Road crash victim buried before coroner told of his death

February 16, 2017

An man who died after suffering fatal injuries following a road traffic accident was buried before the coroner for Donegal had been informed of his death.

An inquest into the death of 82 year old Tadgh McGinley, of Letterkenny, heard he died following spinal chord injuries he suffered after a crash eleven days before he passed away.

However, an ‘oversight’ meant that coroner Dr Denis McCauley was never informed of the death until he had been buried.

Mr McGinley, late of Larkin’s Lane, died in Letterkenny University Hospital on October 31, 2015, eleven days after he was involved in a road traffic collision near Woodlands national school in Letterkenny.

The inquest was told that the late Mr McGinley only had one remaining relative, a son, and that he lived somewhere in Canada.

However, Garda attempts to contact him and to tell him about his father’s inquest had not been successful.

He said Mr McGinley’s death was considered “an unnatural death” but due to the oversight he was buried without an autopsy taking place but he added it was a situation he believed would not happen again.

He said he had the right to order and exhumation of the body but said in this case it “served no good purpose” as they had details of the the injuries received.

Witness John Friel said he was driving his Tesco van on a delivery 11.20am when he was stopped at temporary traffic lights near the school when he felt a significant impact on his van from behind.

When got out to see a red Opel Corsa being driven by Mr McGinley wedged under the back of his van and then it reverse back onto a grass verge.
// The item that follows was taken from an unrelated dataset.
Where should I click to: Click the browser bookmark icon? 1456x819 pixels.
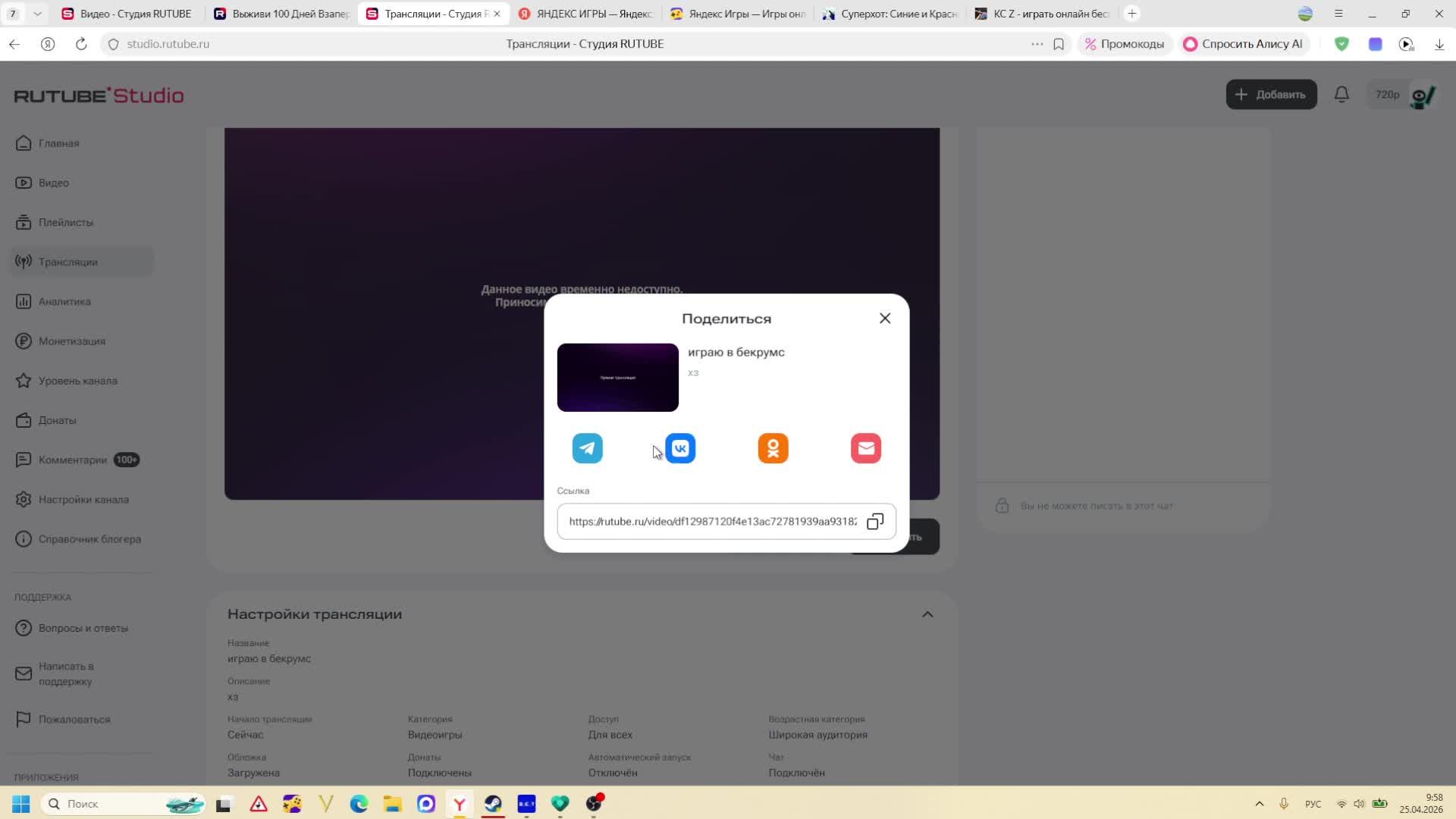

There was one female passenger, who was uninjured, and Mr McGinley complained of a sore neck.

Mr Friel said he did not notice if Mr McGinley was wearing a seatbelt.
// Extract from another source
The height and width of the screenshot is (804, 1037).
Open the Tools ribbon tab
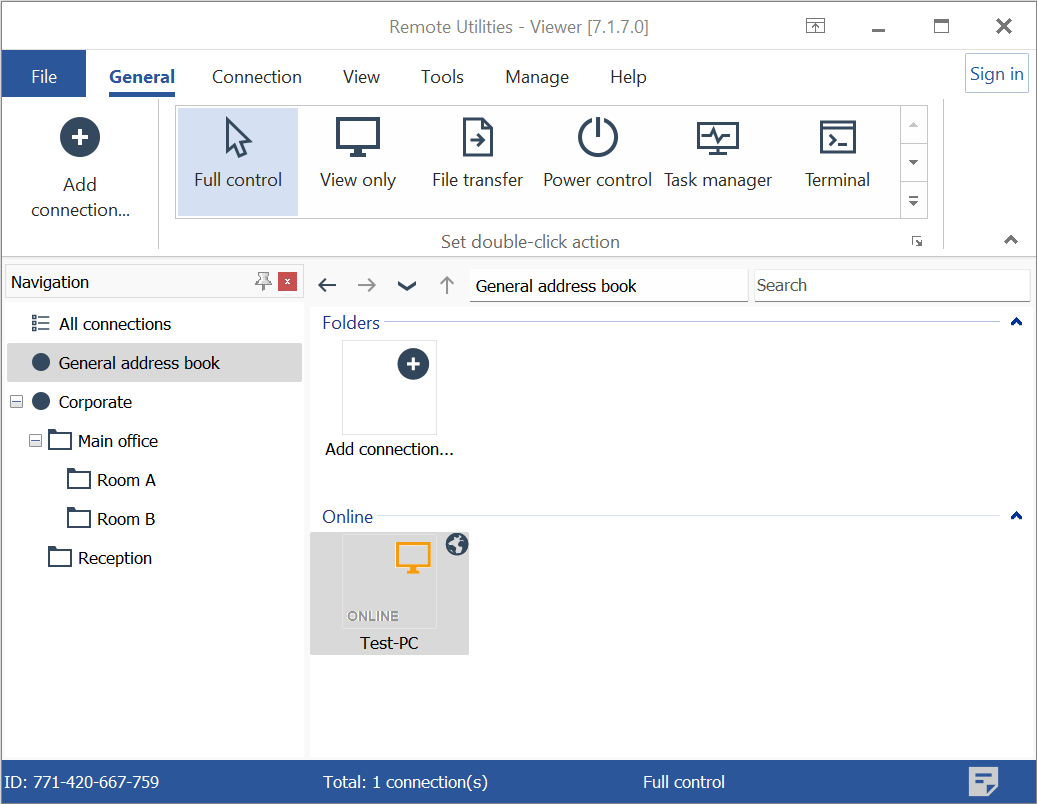click(x=442, y=77)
Teresa Boyce said she was a neighbour of Mr McGinley’s and she was getting a lift to a medical appointment on the day when the crash happened. She said she warned him to slow down as they approached the van but that he was driving at “normal” speed.

Garda Paul McGuire said there was a reasonable amount of damage to the car but the driver remained conscious and coherent until brought to hospital.

Dr McCauley said an x-ray showed Mr McGinley fractured two vertebrae at the top of his neck and this affected his spinal cord, which in turn affect his respiration. Over the course of a number of days he began to deteriorate and eventually was unable to breath by himself and died on October 31, 2015.

Pathologist Dr Gerry O’Dowd who was at the inquest said his his opinion was that the spinal cord damage was the “critical injury”.

The jury returned a verdict of a death from a spinal injury as the result of of a road traffic accident.